- ФРАГМЕНТ ТЕКСТА
<<<<
Несмотря на все наши усилия, нам не удавалось вывести пациента из этого состояния. Когда я отправлялся в путь, он был при смерти.
Он попросил священника отослать имевшиеся у него часы его жене: это был ее подарок. Он их носил на утраченной ныне левой руке. Он точно описал место, где его ранили; как раз та самая опушка леса, где мы сейчас сидели. Это было последнее желание несчастного человека, который встретил смерть в заботах о доверенном ему складе.
Как священник, так и хирург занялись поисками воронки от снаряда. Это оказалось довольно просто, так как вокруг лежали поваленные деревья. На оторванной руке сидела ворона. Часы все еще шли…
Когда я добрался до штаба дивизии, то застал там начальника штаба, сидевшего на маленьком раскладном стульчике. Он как раз завтракал ветчиной и бобами, доставая их из жестяной банки. Майор Генерального штаба был лицом достаточно важным. Но этот великий человек был настроен дружелюбно. И на это была своя веская причина. С точки зрения командования, наличие первоклассной медицинской помощи для раненых помогало поддерживать высокий моральный дух в войсках. Кроме того, этот проницательный человек понимал, что никто не даст ему более достоверной информации о реальном моральном состоянии солдат, чем полевой хирург. Легкораненые всегда были весьма словоохотливы, они все еще были полны впечатлений от только что пережитых ужасов. Из обрывков информации, обычно отражавших ситуацию на крохотном участке фронта, а также по той манере, в которой люди о ней рассказывали, опытный слушатель всегда мог получить ясное представление о преобладающих настроениях. Майор как раз об этом и расспрашивал меня, кроме того, я поделился с ним некоторыми своими личными впечатлениями. Успех наступления воодушевил людей и вдохновил их на новые, еще большие подвиги.
Затем я расспросил майора относительно небольшой деревушки Голеркани, расположенной на правом берегу реки, куда мы собирались перевести наш полевой хирургический госпиталь. Он одобряюще улыбнулся. Деревушка находилась как раз возле переправы, сооруженной подразделениями дивизии. Он уже отдал приказ, чтобы там построили мост. Затем он взглянул на меня и несколько иронично сказал:
– Но Тимошенко стреляет по ней из своих тяжелых орудий!
В таких случаях приличия требовали того, чтобы один из собеседников пожал плечами и сказал: «Ну и что!»
– Почему мы не можем их уничтожить?
– Орудия находятся примерно в двадцати километрах от наших позиций и так хорошо замаскированы, что авиационная разведка не может их засечь. Мы послали за подразделением, оснащенным звукоуловительными приборами.
– Расскажите мне, кто он такой, этот Тимошенко?
>>>>
- ЗАПИСИ ДЛЯ РАЗБОРА
<<<<
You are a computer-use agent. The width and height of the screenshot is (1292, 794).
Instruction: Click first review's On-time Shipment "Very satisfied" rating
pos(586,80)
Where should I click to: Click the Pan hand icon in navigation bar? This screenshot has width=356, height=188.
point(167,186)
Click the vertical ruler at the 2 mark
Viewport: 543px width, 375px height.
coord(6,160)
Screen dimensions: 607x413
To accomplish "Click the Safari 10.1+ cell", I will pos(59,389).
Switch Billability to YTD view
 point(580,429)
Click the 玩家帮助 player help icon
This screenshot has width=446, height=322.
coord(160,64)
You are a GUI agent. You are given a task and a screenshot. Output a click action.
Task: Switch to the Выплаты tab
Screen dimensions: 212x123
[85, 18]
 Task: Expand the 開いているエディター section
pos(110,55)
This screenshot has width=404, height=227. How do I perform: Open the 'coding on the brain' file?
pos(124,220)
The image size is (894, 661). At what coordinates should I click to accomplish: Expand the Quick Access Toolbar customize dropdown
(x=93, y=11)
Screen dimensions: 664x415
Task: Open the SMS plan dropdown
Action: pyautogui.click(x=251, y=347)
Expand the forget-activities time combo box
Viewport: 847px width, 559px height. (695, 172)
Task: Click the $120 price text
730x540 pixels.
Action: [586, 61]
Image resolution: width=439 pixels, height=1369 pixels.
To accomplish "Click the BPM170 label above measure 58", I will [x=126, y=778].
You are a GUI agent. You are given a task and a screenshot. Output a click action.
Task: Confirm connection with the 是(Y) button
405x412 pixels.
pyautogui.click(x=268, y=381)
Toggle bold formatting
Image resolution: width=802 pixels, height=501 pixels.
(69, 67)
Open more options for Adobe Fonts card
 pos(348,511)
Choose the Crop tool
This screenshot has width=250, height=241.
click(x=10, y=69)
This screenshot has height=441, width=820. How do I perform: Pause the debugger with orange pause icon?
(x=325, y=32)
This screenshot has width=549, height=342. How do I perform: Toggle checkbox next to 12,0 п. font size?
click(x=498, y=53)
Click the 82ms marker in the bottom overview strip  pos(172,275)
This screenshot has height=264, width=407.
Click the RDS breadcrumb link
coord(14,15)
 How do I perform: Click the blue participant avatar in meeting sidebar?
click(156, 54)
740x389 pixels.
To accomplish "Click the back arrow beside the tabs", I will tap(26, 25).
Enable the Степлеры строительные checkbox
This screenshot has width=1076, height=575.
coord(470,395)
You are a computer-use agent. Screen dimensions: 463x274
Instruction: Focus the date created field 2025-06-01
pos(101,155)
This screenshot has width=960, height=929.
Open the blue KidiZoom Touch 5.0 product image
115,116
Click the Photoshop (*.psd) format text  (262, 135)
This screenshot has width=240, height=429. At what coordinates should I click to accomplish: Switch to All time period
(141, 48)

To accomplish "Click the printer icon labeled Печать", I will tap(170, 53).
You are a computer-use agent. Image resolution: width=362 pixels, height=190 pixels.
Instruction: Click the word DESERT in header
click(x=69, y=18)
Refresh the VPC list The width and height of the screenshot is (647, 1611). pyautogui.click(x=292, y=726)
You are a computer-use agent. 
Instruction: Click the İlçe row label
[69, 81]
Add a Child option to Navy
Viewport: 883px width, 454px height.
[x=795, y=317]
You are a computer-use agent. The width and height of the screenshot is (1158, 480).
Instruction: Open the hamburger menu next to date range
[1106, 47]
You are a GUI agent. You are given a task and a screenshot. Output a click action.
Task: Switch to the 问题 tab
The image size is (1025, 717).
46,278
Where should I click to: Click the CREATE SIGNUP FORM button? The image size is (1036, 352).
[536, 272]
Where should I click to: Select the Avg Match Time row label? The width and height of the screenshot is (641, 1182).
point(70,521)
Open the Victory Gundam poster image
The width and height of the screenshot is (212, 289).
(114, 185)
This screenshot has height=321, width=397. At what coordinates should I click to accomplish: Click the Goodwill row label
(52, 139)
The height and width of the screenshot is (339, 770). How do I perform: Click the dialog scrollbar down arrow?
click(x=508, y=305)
>>>>
- ЧТО НУЖНО СДЕЛАТЬ 1
На каком берегу реки стоит деревушка Голеркани, судя по фрагменту текста?
- ЧТО НУЖНО СДЕЛАТЬ 2
Сверьте с фрагментом текста три утверждения и про каждое ответьте «да» или «нет», приведя точную цитату, которая это решает: (a) пациент носил часы на левой руке; (b) авиационная разведка легко обнаружила орудия Тимошенко; (c) часы пациенту подарила жена.
Эти записи никак не связаны с фрагментом текста.

- ПОЛЕ ДЛЯ ОТВЕТА 1
На правом берегу реки.

- ПОЛЕ ДЛЯ ОТВЕТА 2
(a) Да: «Он их носил на утраченной ныне левой руке».
(b) Нет: «так хорошо замаскированы, что авиационная разведка не может их засечь».
(c) Да: «это был ее подарок».